The following is a link to a website which provides various statistics regarding Canadians who served with the US forces in the Vietnam war:

http://www.mystae.com/reflections/vietnam/canada.html

Cheers,

Walt


----------



## jmacleod (20 May 2005)

One of our associates, a Canadian living in Louisiana, but born in Ontario, served as a Warrant
Officer helicopter pilot in Viet Nam - he indicated that he had never met another Canadian
there during his tour of duty, but had heard about Canadians serving. There is an interesting
Viet Nam veteran story focused on Halifax NS. The Roman Catholic Cemetary operated by the
Irish Benevolent Society, located on the corner of South Street and South Park Street, contains
a grave indicating that it is occupied by a member of the USMC. The grave marker is a standard
US DOD issue unit, but I noticed that in contained the letters "MOH" over the name of the
Marine - I assume that the deceased won the Medal of Honor - he was a casualty of Viet Nam,
perhaps others reading this post are familier with the story. MacLeod


----------



## Gramps (20 May 2005)

Here are some more links with a bit more info on Canadians in the Vietnam War. The first site is still under construction, the second one has some interesting facts on it. Cheers.

http://www.vvic.org/
http://spidersweb.stormpages.com/history.htm


----------



## AmmoTech90 (20 May 2005)

Book by a Canadian in Vietnam

There It Is, Les Brown

http://www.amazon.ca/exec/obidos/ASIN/0771016921/qid=1116612788/sr=1-21/ref=sr_1_0_21/701-8634223-7441159


----------



## Danjanou (20 May 2005)

_*Unknown Warriors Canadians in Vietnam*_ by Fred Gaffen is also worth a look. It's a compilation of stories (oral history) of Canadians who served in the war in the US Army, USMC, USAF, USN etc including reasons they enlisted. Also touches on some of the aftermath, PTSD, how they were treated here when they came back.


----------



## Art Johnson (20 May 2005)

Fred Gaffen used to work for the CWM, one of the good guys, he lost his job when he stuck to his principles. He kicked up a fuss when the weenies wanted to include a Hallocust Museum as part of the CWM.


----------



## NateC (21 May 2005)

My uncle who is Canadian served in Vietnam. He was in MACV:SOG, had three tours in Vietnam, and did cross-border operations into Cambodia and Laos.


----------



## CH1 (22 May 2005)

There was some 60,000 Canucks over there.  Some were ICCS, & other agencies.
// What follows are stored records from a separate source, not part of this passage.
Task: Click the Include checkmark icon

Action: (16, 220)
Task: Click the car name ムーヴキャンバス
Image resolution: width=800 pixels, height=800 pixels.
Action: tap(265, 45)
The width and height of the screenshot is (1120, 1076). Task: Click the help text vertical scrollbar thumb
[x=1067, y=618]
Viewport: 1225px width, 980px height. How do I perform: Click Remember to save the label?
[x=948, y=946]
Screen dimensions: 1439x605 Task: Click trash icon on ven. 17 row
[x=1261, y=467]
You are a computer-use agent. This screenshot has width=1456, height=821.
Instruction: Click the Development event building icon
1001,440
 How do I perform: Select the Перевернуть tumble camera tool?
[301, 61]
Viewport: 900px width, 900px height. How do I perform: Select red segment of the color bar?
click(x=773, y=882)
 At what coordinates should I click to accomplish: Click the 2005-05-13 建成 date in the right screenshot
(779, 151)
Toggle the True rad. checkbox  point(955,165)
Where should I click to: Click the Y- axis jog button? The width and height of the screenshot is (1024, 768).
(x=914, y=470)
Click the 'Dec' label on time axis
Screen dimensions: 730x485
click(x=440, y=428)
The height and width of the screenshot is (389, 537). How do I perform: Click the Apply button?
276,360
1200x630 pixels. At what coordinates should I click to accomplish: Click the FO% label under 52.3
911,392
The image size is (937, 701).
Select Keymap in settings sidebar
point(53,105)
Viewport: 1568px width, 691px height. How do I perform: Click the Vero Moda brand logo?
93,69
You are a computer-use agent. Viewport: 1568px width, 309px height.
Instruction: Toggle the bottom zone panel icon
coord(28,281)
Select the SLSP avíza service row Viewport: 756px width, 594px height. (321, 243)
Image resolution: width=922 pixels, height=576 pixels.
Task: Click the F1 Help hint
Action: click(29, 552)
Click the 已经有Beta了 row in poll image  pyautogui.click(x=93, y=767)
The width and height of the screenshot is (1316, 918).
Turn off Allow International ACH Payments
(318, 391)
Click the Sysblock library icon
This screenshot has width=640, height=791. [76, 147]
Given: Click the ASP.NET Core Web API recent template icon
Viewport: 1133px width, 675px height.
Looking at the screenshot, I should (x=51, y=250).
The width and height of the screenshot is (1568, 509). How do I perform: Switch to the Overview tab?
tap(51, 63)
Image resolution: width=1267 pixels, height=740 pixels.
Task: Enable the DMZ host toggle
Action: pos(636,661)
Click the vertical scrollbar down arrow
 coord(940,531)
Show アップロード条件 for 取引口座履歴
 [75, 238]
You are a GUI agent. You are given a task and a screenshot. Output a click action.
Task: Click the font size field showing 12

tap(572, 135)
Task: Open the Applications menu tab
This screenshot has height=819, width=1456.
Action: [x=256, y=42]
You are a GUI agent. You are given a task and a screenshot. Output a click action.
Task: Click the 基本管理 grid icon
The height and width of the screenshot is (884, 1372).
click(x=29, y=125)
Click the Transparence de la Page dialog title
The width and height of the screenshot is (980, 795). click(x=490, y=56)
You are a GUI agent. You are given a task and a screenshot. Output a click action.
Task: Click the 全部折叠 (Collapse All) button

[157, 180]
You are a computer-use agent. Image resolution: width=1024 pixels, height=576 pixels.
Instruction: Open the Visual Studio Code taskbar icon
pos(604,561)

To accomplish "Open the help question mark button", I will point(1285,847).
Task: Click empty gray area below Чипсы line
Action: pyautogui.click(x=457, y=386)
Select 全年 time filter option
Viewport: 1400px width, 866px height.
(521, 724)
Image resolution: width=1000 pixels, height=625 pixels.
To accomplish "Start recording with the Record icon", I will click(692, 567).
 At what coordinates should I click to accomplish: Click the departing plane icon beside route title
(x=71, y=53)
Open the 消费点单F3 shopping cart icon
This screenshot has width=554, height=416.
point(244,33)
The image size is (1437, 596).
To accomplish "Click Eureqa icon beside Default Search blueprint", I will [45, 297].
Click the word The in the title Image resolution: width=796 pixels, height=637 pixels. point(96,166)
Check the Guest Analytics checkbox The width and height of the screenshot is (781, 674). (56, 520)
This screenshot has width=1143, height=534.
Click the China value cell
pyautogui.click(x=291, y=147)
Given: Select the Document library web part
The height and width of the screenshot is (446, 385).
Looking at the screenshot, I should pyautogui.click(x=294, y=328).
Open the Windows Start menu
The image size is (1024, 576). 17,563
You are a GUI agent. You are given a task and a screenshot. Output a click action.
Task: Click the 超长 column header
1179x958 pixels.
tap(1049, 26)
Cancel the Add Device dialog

Some were in US forces, Aussie etc. There was even some in Canuck uniform on the line  (The forgotten ones.) The Cdn govt then as now still treats us as third rate.  Until as approx 10 yrs ago, Ottawa explicitly denied we were there, in any fashion.  Then some classified papers suddenly left the politico's with red faces.
Trudea was upset that the beans were spilt about the level of Cdn invovlement from arms & ammo to bodies in the field.
Cheers


----------



## Lineman052 (28 May 2005)

Just a little tid bit, General Dextraze who was a WW2 company and Bn commander and later became the Chief Of Defence Staff early 1970's lost a son in Vietnam.  I personally served with two Canadian Vietnam Vets in the 1970's who came back to the Cdn Army when I was an RCR one in the 2nd Bn and another in the 3rd Bn.     I know of some others through these men, that came back to Canada to share leason's learned from their perspective.


----------



## Black Watch (28 May 2005)

CH1 said:
			
		

> There was some 60,000 Canucks over there.   Some were ICCS, & other agencies. Some were in US forces, Aussie etc. There was even some in Canuck uniform on the line   (The forgotten ones.) The Cdn govt then as now still treats us as third rate.   Until as approx 10 yrs ago, Ottawa explicitly denied we were there, in any fashion.   Then some classified papers suddenly left the politico's with red faces.
> Trudea was upset that the beans were spilt about the level of Cdn invovlement from arms & ammo to bodies in the field.
> Cheers


Have you been there?


----------



## Mineguy (29 May 2005)

http://members.tripod.com/~Canadian_Vietnam_Vet/johnwblake.htm

Here is John Blakes story. Newfoundland Green beret and also of the 173rd AB and 75th Ranger Regt in Vietnam.

Better than the best!!!


----------



## CH1 (12 Jun 2005)

Response to Black watch.

I' ve been soldiering since 1968, & am on terminal leave.  The jungles over there are dense hot & humid.
The grass is taller than me in places & I'm over 6'.  Just last week in the States, ran into a door gunner, I met 30+ years ago.  We had a chance to salute those that didn't come home, & remember what it was like on the DMZ.  Unfortunately due to my sched, we did not pass the bottle & cigar. 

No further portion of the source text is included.